RETO: ¿Puedes transcribir, sin cambiar nada, el pasaje del fragmento sobre James Salter que va entre "-No conozco a" y "la boca abierta.", ambos incluidos?

FRAGMENTO ORIGINAL:
______

Hoy paso por delante de lo que fue Altazor convertida ahora en una tienda de ropa y recuerdo algunas visitas memorables como la de hace ya unos cuantos años en la que el dueño me insistió en que leyera a James Salter.
-Te tienes que llevar “Quemar los días” me dijo dándome un librito de tapas amarillas con una determinación que impedía cualquier posible resistencia.
-No conozco a James Salter y me da un poco de pereza.
Y entonces casi con furia y desentendiéndose de una madre y su hija que esperaban pacientes para su propia consulta, se desató en tromba:
-Un escritor atípico, formado en la disciplina de West Point, fue piloto de combate con las fuerzas aéreas norteamericanas antes de dejar el ejército y dedicarse a escribir. Pocas veces vas a encontrar páginas tan apasionadas sobre el arte de volar jugándose las pelotas. Te lo digo porque acabo de leerlo otra vez. Salter escribe crudo, sin adornos y te lleva sin respiro de un lugar a otro, de la guerra a Hollywood, de París a Shanghai, de Robert Redford a Shaw, hasta que te sorprendes leyendo con la boca abierta.
Y yo como veía que la señora y su hija se impacientaban, saqué sin más tardanza la tarjeta de crédito y me llevé aquel libro.

______

REGISTROS:
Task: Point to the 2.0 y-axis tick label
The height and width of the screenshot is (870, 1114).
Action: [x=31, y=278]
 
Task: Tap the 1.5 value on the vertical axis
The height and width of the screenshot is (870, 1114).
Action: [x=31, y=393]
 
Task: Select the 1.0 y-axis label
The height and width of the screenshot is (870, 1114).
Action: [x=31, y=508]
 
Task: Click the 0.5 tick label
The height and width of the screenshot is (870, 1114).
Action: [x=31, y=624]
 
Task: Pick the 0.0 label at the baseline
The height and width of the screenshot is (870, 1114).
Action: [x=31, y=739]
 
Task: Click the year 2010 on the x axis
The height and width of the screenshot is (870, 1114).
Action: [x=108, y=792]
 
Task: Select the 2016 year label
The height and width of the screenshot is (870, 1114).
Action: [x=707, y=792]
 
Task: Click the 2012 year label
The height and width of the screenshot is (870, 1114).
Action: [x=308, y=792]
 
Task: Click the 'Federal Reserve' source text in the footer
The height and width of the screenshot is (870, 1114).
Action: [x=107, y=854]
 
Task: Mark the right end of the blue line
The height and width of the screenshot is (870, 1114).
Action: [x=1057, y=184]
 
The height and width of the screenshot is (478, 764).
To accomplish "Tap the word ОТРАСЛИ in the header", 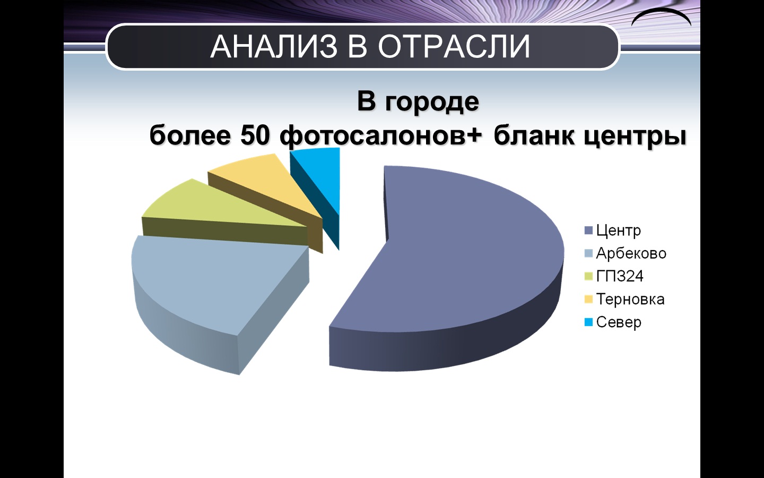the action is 454,46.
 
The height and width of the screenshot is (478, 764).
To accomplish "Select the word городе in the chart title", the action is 432,103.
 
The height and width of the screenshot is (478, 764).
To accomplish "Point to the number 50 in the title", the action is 256,136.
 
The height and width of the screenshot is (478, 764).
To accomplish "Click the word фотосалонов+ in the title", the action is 381,137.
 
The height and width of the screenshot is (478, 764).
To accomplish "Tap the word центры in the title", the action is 635,137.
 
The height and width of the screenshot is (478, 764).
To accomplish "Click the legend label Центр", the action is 619,231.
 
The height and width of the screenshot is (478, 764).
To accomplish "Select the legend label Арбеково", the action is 631,253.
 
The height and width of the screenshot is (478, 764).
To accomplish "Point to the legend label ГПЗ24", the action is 620,276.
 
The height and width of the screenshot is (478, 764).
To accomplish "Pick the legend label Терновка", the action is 630,299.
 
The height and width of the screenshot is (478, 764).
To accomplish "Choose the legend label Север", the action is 619,322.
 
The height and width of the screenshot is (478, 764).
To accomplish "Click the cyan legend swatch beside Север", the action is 588,322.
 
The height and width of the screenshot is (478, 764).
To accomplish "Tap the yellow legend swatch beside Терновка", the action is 588,299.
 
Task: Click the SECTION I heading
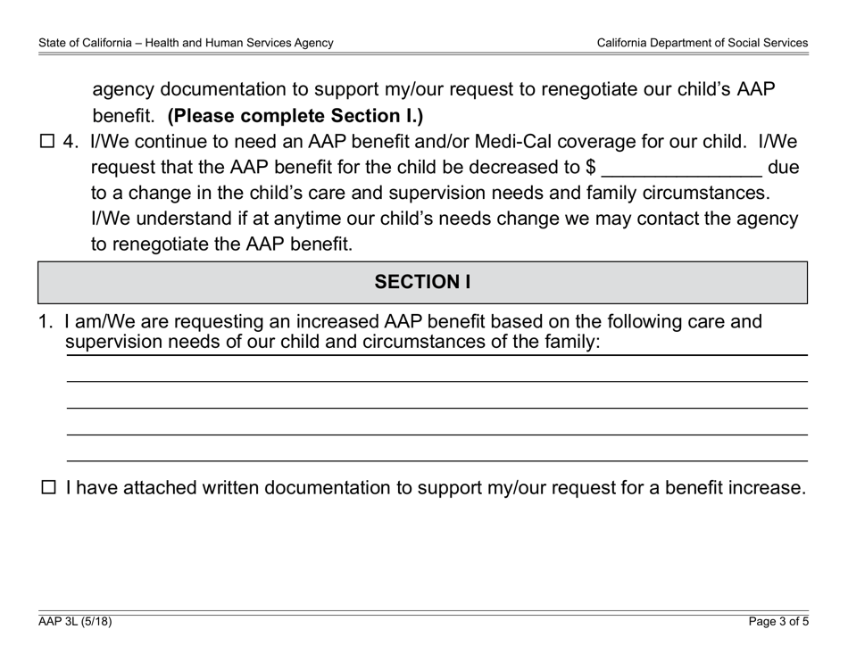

______

RESPUESTA:
-No conozco a James Salter y me da un poco de pereza.
Y entonces casi con furia y desentendiéndose de una madre y su hija que esperaban pacientes para su propia consulta, se desató en tromba:
-Un escritor atípico, formado en la disciplina de West Point, fue piloto de combate con las fuerzas aéreas norteamericanas antes de dejar el ejército y dedicarse a escribir. Pocas veces vas a encontrar páginas tan apasionadas sobre el arte de volar jugándose las pelotas. Te lo digo porque acabo de leerlo otra vez. Salter escribe crudo, sin adornos y te lleva sin respiro de un lugar a otro, de la guerra a Hollywood, de París a Shanghai, de Robert Redford a Shaw, hasta que te sorprendes leyendo con la boca abierta.